● TASK GOAL
Transcribe only the lines of the listing below from the one holding "Task: Click the help icon beside 超低延遲模式" through the one holding "This screenshot has width=1292, height=820.", inclusive, without any change.
══ EXERCISE DATA
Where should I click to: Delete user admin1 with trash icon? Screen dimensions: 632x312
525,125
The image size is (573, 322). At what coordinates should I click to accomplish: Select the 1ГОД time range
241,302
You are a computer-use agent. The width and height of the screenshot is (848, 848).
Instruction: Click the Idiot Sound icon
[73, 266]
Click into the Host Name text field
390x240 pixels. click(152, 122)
════
══ EXERCISE DATA
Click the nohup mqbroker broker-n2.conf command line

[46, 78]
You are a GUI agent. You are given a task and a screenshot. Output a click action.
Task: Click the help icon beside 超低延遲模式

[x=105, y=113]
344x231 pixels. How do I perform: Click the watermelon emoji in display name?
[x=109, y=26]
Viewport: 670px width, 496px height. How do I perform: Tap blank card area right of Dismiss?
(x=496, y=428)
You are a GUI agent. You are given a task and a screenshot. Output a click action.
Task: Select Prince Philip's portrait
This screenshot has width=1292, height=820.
════
● TASK SOLUTION
Task: Click the help icon beside 超低延遲模式

[x=105, y=113]
344x231 pixels. How do I perform: Click the watermelon emoji in display name?
[x=109, y=26]
Viewport: 670px width, 496px height. How do I perform: Tap blank card area right of Dismiss?
(x=496, y=428)
You are a GUI agent. You are given a task and a screenshot. Output a click action.
Task: Select Prince Philip's portrait
This screenshot has width=1292, height=820.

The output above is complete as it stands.